After the bids were made it was Pepsi that came out on top and signed a 10-year agreement with the state of Illinois to mark the nation's first statewide beverage contract. In the agreement Pepsi products are to be distributed in vending machines and pouring locations at university and state-owned facilities, which will expectedly yield $6.4 million annually to the state, says Pepsi, with a minimum guarantee of $1.44 million.
In exchange for the right to be the exclusive vendor, PepsiAmericas will pay the state a 45 to 50 percent commission on each sale at state facilities.
According to Seth Webb, former special assistant to Gov. Rod Blagojevich, instituting the corporate sponsorship program was a way to generate funds to support core principals of the governor’s initiatives, for example expanding healthcare and education.

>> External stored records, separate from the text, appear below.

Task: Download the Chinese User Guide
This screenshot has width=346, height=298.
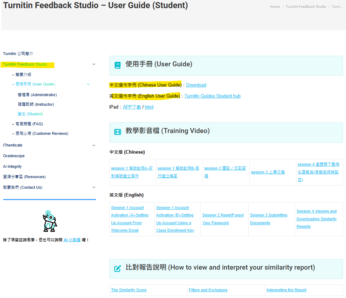Action: coord(196,85)
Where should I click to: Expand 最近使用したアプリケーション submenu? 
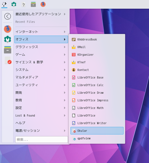[41, 14]
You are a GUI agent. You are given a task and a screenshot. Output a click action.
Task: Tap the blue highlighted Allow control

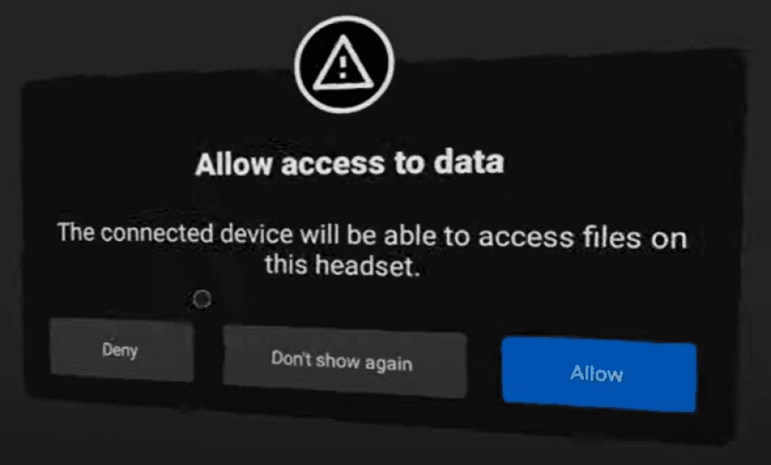pos(599,374)
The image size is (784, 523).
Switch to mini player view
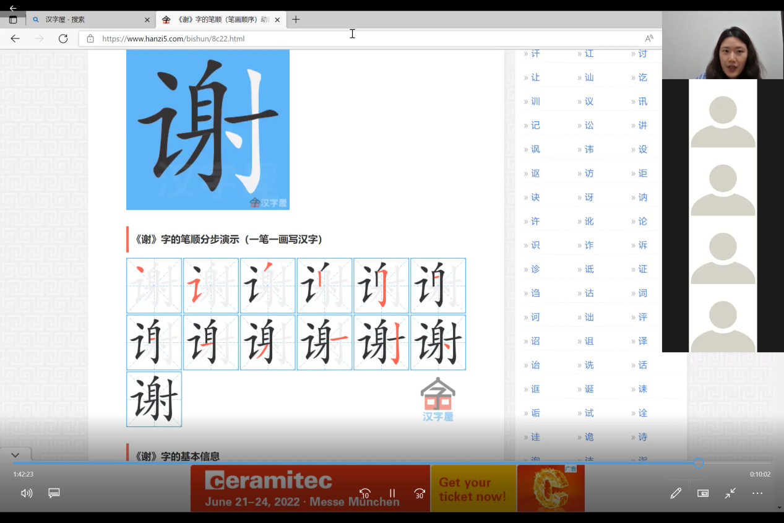tap(703, 493)
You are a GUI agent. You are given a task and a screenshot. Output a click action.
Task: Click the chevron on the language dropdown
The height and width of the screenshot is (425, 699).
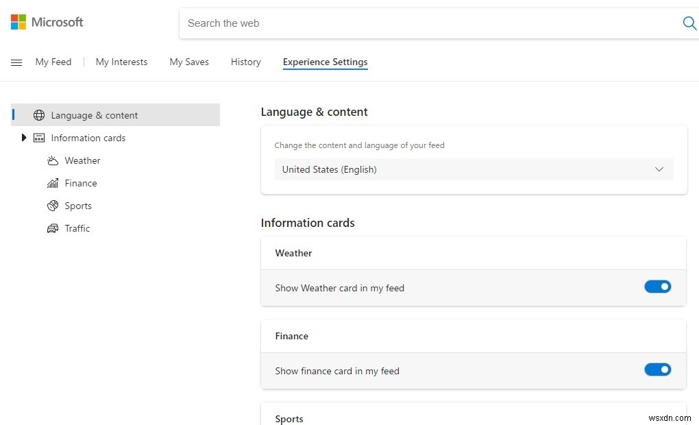(x=659, y=169)
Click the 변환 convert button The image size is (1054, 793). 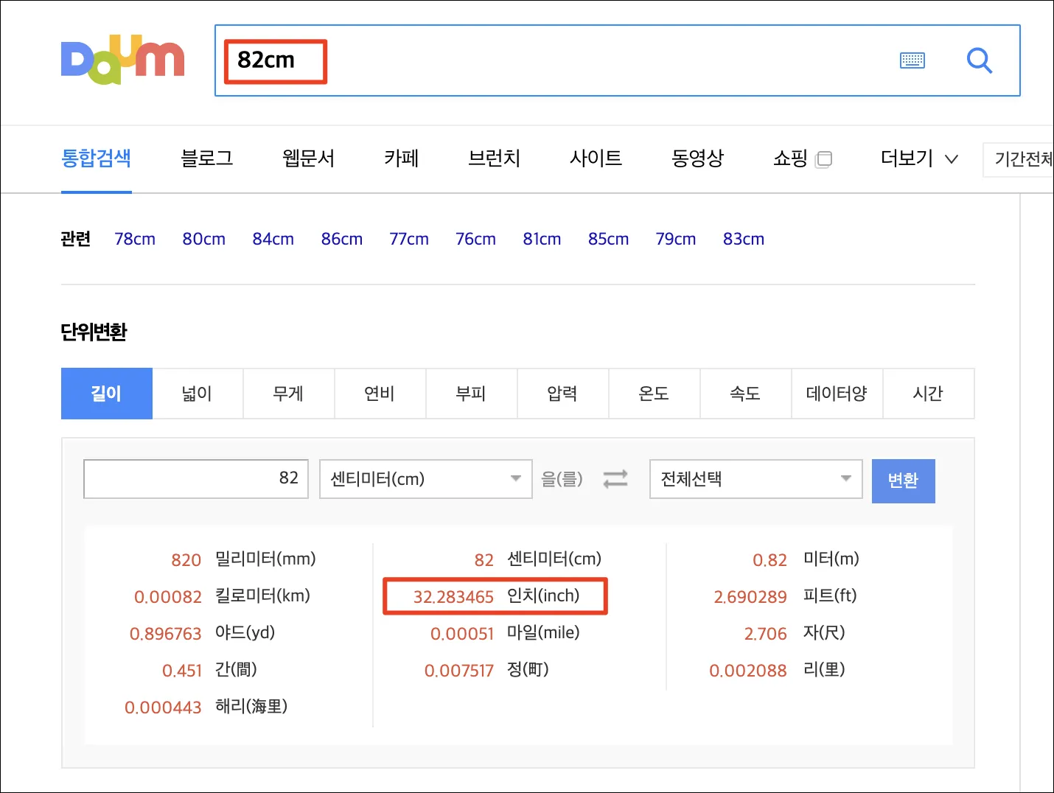(903, 481)
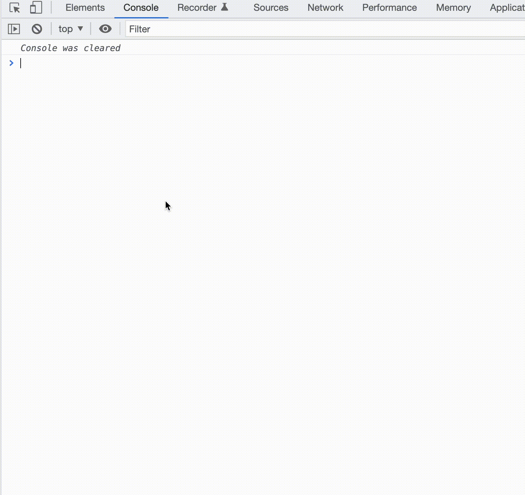Show the console sidebar panel

click(x=14, y=29)
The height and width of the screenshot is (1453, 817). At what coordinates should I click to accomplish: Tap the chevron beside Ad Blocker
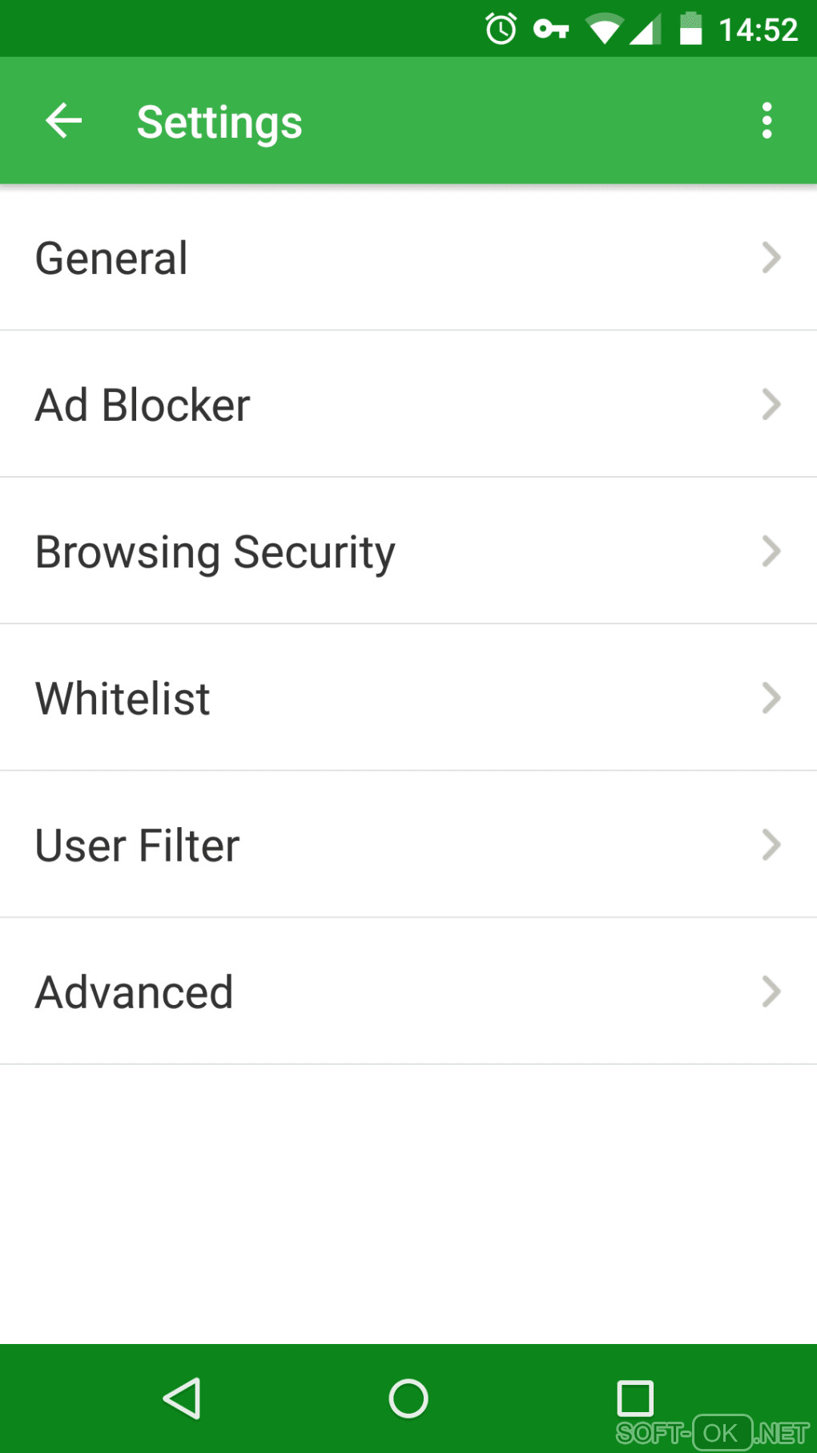[x=771, y=404]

Webb, one of the main initiators of the program says, “Creating a unified beverage agreement across the state was one of the ideas that we brought to the table after looking at how we could work with a private sector to increase revenues for public programs while at the same time giving private companies the unique benefit of partnering with state or local government.”
Pepsi outbid Coke for the contract. Webb explains bids were scored by a selection committee comprised of representatives from across the state’s government and universities who evaluated each company’s services, product offerings and pricing.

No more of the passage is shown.